Nasce una rabbia che mi porta a staccarmi in malo modo da quel contatto di cui in realtà avevo bisogno, lo so, sono debole, e non ne vado fiera, ma i fatti sono proprio questi.
«Smettila di seguirmi, smettila di guardarmi.»
Faccio pochi passi indietro e metto distanza fra i nostri corpi.
« Perché ti comporti così quando sei stato tu a dirmi di starti lontano e dimenticare quel bacio?»
Non vorrei fargli capire che ho passato ore, giorni, a pensare a quella sera, al suo tirarsi indietro il giorno dopo, vorrei essere forte e mostrare sufficienza, ma l'orgoglio per una volta non riesce a vincere, proprio ora che avrebbe dovuto.

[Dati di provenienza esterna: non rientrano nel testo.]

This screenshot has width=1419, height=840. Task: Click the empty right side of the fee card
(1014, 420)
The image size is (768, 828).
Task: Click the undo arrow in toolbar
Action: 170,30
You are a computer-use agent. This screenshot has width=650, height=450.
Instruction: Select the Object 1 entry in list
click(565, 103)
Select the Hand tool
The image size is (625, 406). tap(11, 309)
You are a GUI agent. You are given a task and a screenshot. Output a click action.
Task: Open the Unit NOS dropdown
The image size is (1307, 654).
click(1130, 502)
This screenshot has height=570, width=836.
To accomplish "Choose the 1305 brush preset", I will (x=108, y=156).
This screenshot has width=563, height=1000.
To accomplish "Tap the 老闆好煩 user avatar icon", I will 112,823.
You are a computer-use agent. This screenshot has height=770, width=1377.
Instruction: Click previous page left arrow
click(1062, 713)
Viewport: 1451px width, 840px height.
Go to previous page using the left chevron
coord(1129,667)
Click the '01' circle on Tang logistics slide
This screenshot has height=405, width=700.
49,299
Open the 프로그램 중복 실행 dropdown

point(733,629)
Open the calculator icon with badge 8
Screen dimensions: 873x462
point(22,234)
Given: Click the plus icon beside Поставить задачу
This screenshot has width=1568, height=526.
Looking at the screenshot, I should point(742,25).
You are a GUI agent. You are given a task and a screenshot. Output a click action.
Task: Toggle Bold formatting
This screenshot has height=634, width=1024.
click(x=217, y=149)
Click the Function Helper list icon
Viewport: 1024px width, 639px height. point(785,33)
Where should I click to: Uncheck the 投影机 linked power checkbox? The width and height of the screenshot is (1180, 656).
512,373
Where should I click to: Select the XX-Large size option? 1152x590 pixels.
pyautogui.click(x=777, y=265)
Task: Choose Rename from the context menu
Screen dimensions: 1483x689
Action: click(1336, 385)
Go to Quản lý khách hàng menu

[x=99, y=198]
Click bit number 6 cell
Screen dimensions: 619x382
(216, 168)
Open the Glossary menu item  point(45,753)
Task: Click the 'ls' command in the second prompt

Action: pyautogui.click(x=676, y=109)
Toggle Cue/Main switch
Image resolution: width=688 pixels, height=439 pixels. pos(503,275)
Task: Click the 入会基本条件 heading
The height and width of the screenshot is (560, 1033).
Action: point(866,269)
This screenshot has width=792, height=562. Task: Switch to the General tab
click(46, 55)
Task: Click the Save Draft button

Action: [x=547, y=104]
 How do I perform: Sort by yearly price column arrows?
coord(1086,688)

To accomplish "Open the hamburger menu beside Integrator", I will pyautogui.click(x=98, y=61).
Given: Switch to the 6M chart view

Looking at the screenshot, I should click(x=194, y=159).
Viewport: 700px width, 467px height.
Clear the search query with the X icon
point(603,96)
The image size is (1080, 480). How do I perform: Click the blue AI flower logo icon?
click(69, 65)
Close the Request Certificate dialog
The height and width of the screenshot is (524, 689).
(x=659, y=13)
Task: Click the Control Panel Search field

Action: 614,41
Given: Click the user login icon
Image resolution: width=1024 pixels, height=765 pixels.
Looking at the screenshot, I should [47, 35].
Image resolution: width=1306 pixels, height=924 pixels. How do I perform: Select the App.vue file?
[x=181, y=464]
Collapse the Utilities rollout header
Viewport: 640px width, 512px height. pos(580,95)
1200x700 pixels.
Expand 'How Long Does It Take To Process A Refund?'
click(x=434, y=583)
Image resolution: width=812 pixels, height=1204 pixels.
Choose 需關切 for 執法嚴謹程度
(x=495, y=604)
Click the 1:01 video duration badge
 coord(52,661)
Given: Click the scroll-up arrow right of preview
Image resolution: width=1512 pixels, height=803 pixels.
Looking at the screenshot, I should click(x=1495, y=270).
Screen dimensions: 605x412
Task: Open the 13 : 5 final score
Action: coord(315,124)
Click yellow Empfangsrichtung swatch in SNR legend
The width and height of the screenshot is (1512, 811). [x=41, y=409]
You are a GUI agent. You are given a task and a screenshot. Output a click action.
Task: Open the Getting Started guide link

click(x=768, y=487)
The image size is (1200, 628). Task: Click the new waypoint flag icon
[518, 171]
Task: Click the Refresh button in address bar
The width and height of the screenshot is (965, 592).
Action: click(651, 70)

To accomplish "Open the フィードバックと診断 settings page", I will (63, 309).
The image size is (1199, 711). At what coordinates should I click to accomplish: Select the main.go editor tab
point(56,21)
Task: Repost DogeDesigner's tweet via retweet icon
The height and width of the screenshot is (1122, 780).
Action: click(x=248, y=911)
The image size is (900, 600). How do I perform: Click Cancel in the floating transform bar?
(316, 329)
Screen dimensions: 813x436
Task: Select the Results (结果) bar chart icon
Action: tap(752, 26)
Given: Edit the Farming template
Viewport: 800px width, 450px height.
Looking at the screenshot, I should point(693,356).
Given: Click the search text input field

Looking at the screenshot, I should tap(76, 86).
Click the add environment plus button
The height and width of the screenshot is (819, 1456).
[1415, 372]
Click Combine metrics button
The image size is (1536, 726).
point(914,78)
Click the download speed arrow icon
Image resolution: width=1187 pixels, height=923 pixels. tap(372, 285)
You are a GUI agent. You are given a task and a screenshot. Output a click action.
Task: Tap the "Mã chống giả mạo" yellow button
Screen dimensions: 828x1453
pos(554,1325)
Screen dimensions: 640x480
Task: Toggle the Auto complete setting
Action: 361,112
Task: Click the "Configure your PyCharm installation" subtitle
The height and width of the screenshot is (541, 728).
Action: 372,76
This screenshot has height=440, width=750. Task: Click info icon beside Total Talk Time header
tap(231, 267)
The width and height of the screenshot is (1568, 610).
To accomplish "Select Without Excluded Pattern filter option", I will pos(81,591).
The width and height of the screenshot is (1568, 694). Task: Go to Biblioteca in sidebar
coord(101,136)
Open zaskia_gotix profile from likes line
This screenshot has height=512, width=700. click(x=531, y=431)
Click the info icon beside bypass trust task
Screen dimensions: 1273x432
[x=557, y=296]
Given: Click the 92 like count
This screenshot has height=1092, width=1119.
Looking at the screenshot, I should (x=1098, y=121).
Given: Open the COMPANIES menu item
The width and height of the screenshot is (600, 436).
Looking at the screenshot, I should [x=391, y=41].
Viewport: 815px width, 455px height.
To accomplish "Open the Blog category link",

«Sei stato tu a scegliere Caroline, tu a spingermi fra le braccia di un'altro, volutamente.»
Gli faccio notare, e di certo non mi sfugge la sua mascella tesa.
Allora decido di porgli una domanda a bruciapelo, forse giocando sporco, non lo so, e di certo non me ne frega, ma qui bisogna mettere le carte in tavola una volta per tutte perché mi sto stancando di giocare al gatto col topo.
« Cosa c'è Andrea, ti sei per caso reso conto di aver sbagliato? Perché non mi sembra che di me non ti importi nulla come ti ostini a ribadire ogni volta che puoi.»
Lo fisso determinata in attesa della verità.